━━ Record extracts

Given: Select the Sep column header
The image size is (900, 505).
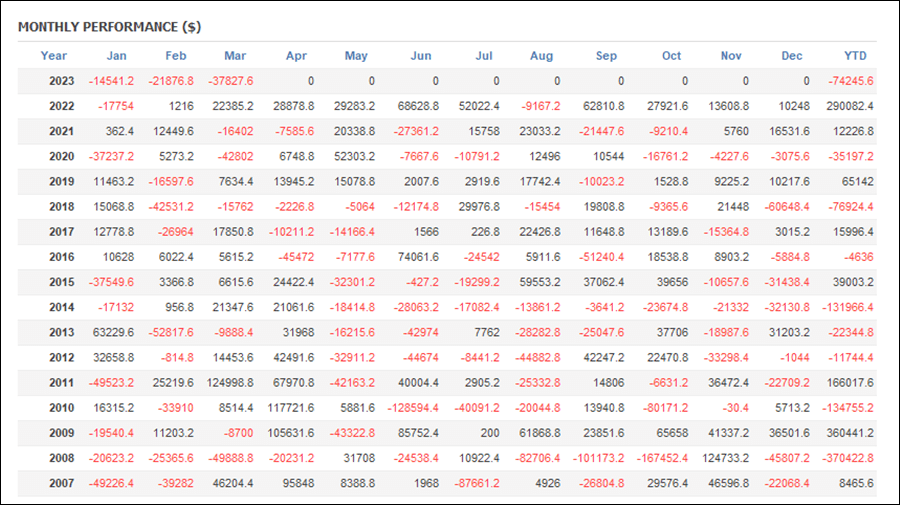Looking at the screenshot, I should click(x=606, y=56).
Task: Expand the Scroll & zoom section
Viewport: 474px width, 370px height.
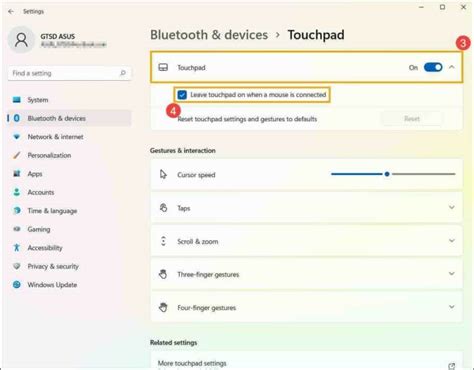Action: 306,241
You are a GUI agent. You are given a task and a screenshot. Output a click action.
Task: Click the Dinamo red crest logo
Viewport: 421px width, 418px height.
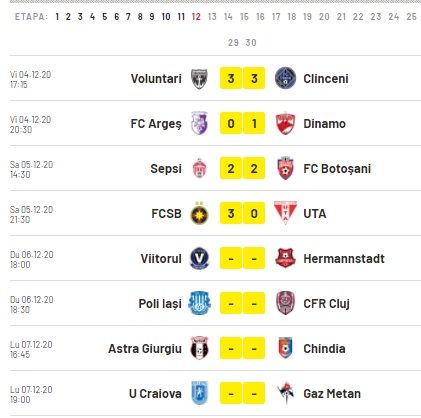[285, 124]
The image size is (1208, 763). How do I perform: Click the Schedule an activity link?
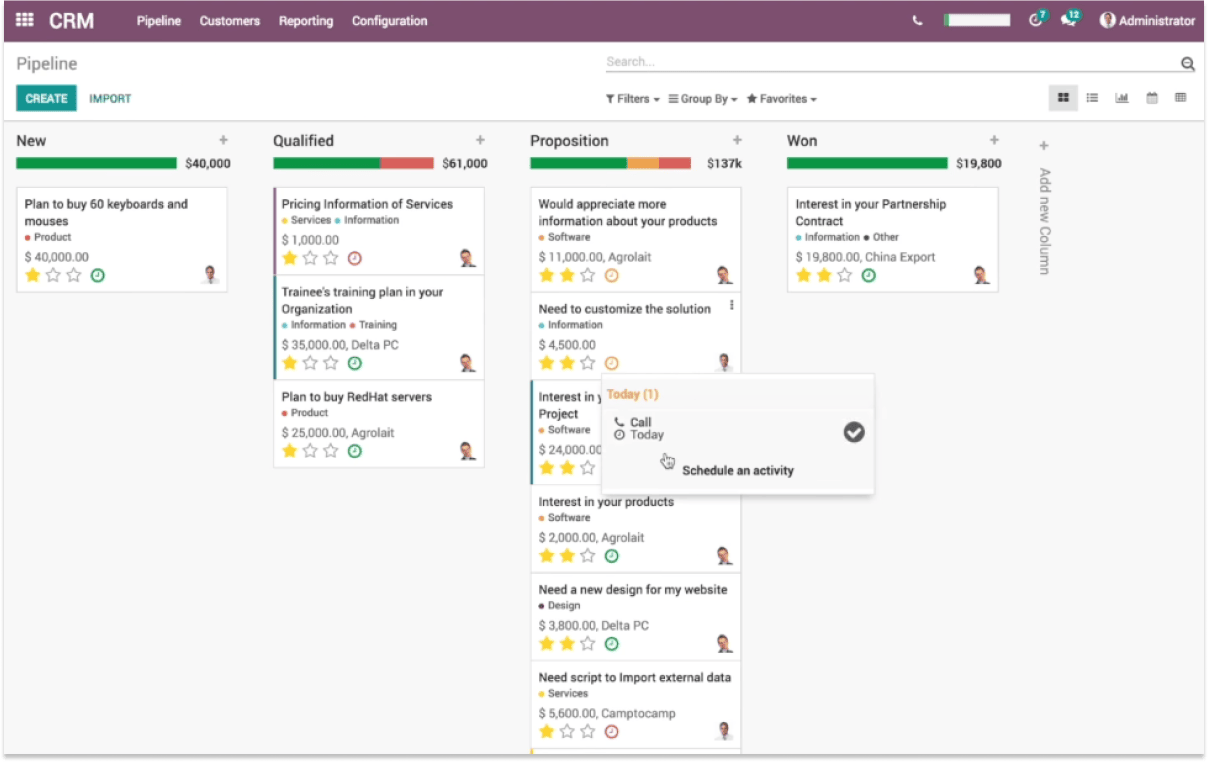(x=738, y=470)
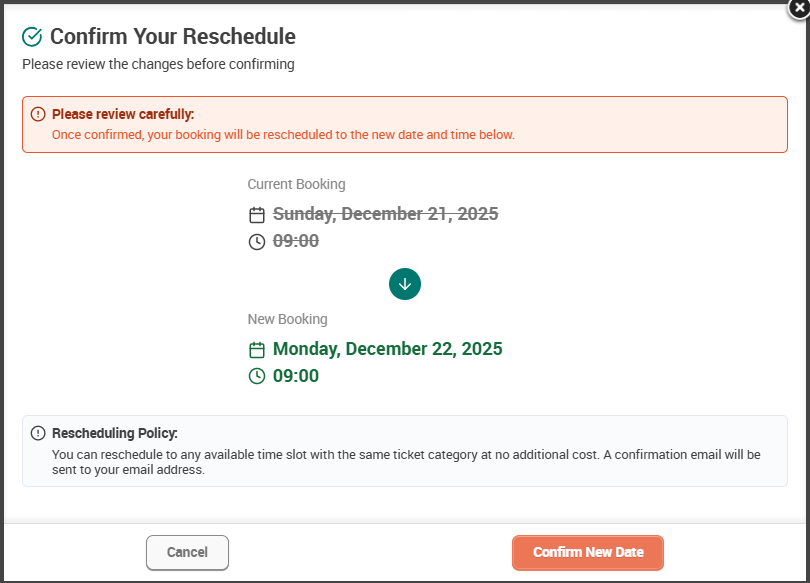Click the calendar icon beside Sunday, December 21
The image size is (810, 583).
[x=257, y=215]
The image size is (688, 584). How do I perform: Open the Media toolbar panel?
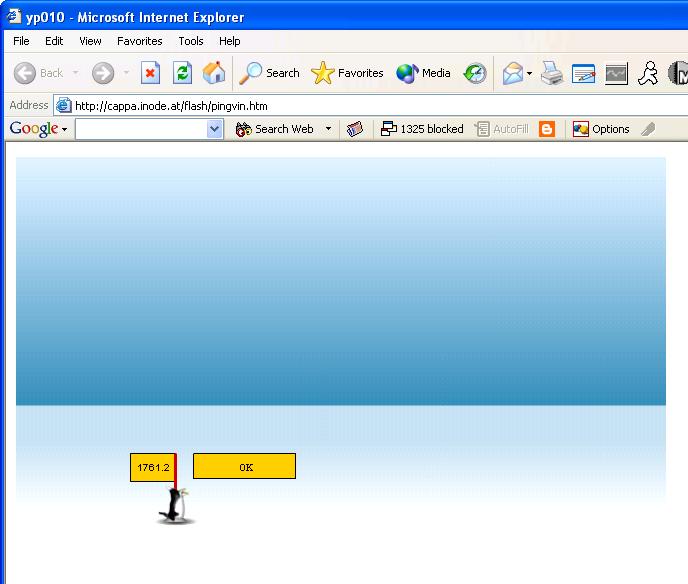[x=423, y=73]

━━━━

→ Exercise description: Copy out all of the material above word for word, without the pictures.

→ Written solution:
Given: Select the Sep column header
The image size is (900, 505).
Looking at the screenshot, I should click(x=606, y=56).
Task: Expand the Scroll & zoom section
Viewport: 474px width, 370px height.
Action: 306,241
You are a GUI agent. You are given a task and a screenshot. Output a click action.
Task: Click the Dinamo red crest logo
Viewport: 421px width, 418px height.
[285, 124]
The image size is (1208, 763). How do I perform: Click the Schedule an activity link?
(x=738, y=470)
Click the calendar icon beside Sunday, December 21
The image size is (810, 583).
[x=257, y=215]
The image size is (688, 584). How do I perform: Open the Media toolbar panel?
[x=423, y=73]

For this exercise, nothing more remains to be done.